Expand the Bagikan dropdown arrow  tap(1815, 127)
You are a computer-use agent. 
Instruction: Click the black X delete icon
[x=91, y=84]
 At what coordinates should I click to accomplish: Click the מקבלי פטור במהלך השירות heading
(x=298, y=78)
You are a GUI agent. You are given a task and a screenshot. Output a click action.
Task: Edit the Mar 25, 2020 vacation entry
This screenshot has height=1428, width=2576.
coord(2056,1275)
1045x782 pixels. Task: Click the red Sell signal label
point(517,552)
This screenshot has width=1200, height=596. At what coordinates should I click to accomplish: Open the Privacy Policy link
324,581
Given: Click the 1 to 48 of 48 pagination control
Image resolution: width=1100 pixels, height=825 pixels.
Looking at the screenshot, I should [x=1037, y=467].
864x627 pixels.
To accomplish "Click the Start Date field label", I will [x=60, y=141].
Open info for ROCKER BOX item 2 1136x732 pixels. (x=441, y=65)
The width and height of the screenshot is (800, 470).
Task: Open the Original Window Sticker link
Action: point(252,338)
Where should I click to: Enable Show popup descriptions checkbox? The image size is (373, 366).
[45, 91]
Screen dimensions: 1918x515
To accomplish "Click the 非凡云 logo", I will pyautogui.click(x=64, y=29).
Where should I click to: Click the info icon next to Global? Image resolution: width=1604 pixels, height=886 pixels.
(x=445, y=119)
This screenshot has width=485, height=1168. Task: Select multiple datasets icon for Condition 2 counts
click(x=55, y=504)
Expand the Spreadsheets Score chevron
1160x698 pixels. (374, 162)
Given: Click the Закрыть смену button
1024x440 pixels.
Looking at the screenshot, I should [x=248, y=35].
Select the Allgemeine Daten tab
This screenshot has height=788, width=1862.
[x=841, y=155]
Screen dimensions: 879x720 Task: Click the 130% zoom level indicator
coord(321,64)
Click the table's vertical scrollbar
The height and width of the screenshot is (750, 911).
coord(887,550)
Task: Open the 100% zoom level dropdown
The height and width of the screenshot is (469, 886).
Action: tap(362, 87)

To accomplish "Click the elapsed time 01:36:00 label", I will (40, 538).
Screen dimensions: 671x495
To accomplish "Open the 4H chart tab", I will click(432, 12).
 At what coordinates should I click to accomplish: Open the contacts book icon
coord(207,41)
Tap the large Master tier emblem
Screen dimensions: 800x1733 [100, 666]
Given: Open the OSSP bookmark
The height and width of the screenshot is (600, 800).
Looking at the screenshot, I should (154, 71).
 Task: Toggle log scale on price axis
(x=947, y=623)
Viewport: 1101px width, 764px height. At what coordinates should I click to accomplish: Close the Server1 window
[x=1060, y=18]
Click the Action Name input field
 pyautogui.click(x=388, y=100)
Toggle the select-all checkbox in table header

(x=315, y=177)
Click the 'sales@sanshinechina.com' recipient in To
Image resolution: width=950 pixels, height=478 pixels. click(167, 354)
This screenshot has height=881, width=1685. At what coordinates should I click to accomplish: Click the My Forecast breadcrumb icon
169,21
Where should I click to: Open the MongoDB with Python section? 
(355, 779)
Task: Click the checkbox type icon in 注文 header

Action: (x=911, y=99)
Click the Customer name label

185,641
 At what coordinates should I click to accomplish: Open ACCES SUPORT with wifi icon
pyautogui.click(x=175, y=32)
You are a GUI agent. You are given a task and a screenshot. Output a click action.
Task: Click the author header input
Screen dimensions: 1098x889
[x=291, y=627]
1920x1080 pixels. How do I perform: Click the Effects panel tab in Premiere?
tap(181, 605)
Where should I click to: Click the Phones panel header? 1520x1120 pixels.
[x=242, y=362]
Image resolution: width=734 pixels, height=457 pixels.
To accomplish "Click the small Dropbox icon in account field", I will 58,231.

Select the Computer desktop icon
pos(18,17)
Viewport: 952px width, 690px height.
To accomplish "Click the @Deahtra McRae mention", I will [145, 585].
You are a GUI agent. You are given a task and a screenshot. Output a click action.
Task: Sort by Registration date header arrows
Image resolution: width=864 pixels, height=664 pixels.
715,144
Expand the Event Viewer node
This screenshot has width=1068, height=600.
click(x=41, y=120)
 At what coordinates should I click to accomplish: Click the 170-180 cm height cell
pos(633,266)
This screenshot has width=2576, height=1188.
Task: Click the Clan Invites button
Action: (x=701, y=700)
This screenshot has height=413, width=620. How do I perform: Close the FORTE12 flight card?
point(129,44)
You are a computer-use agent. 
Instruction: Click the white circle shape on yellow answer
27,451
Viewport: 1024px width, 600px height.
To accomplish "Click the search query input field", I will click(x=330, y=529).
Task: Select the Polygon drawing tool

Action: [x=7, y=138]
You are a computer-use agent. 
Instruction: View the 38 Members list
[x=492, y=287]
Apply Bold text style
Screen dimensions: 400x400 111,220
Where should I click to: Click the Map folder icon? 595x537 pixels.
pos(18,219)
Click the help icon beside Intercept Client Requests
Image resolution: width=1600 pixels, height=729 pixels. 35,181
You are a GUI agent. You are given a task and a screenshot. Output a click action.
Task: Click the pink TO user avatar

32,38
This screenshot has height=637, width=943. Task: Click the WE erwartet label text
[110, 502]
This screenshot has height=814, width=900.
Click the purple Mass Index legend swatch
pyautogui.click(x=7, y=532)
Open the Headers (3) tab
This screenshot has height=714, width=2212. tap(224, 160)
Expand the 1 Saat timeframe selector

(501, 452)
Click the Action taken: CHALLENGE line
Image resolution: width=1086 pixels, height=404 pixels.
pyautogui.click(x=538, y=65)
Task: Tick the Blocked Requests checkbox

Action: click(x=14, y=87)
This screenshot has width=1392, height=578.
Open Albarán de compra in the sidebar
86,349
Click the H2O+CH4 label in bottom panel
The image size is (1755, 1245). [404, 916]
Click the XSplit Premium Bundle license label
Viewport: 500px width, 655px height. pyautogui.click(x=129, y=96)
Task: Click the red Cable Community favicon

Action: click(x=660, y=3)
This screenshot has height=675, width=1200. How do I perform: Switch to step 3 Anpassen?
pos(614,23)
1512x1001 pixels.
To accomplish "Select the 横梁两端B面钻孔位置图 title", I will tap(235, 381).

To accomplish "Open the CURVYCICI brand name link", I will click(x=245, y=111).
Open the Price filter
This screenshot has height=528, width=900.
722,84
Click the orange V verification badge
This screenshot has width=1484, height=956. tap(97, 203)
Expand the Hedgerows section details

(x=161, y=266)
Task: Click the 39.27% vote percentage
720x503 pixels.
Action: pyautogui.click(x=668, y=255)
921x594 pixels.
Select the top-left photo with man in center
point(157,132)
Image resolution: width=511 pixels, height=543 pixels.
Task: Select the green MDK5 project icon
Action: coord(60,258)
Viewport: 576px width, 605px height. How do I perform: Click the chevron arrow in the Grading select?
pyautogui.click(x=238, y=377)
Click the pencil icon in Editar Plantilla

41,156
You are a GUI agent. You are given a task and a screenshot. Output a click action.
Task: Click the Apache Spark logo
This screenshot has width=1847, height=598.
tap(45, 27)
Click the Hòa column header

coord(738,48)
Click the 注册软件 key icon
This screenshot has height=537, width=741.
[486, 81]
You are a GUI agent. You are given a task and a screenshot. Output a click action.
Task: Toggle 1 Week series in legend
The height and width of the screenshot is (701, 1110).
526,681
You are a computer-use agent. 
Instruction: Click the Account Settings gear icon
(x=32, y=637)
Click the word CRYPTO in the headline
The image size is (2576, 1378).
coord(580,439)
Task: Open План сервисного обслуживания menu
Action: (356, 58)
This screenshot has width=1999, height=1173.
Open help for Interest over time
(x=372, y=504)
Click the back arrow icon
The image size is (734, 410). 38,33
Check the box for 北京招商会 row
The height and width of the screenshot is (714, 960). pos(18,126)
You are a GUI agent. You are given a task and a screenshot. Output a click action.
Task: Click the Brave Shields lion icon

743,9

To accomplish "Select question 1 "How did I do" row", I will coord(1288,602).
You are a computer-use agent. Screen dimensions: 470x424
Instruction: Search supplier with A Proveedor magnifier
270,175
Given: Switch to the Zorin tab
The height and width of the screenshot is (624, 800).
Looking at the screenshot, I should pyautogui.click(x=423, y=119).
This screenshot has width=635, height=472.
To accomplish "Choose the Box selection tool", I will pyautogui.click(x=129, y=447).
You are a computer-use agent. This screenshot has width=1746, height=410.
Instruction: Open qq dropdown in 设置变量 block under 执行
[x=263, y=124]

◇ ◇ ◇

• _WHAT IS EXPECTED_
Repeat word for word the lines above that run from the line containing "Screen dimensions: 1098x889" through the line containing "Viewport: 1024px width, 600px height.", both ends included, and nothing else.

• _EXERCISE ANSWER_
Screen dimensions: 1098x889
[x=291, y=627]
1920x1080 pixels. How do I perform: Click the Effects panel tab in Premiere?
tap(181, 605)
Where should I click to: Click the Phones panel header? 1520x1120 pixels.
[x=242, y=362]
Image resolution: width=734 pixels, height=457 pixels.
To accomplish "Click the small Dropbox icon in account field", I will 58,231.

Select the Computer desktop icon
pos(18,17)
Viewport: 952px width, 690px height.
To accomplish "Click the @Deahtra McRae mention", I will [145, 585].
You are a GUI agent. You are given a task and a screenshot. Output a click action.
Task: Sort by Registration date header arrows
Image resolution: width=864 pixels, height=664 pixels.
715,144
Expand the Event Viewer node
This screenshot has width=1068, height=600.
click(x=41, y=120)
 At what coordinates should I click to accomplish: Click the 170-180 cm height cell
pos(633,266)
This screenshot has width=2576, height=1188.
Task: Click the Clan Invites button
Action: (x=701, y=700)
This screenshot has height=413, width=620. How do I perform: Close the FORTE12 flight card?
point(129,44)
You are a computer-use agent. 
Instruction: Click the white circle shape on yellow answer
27,451
Viewport: 1024px width, 600px height.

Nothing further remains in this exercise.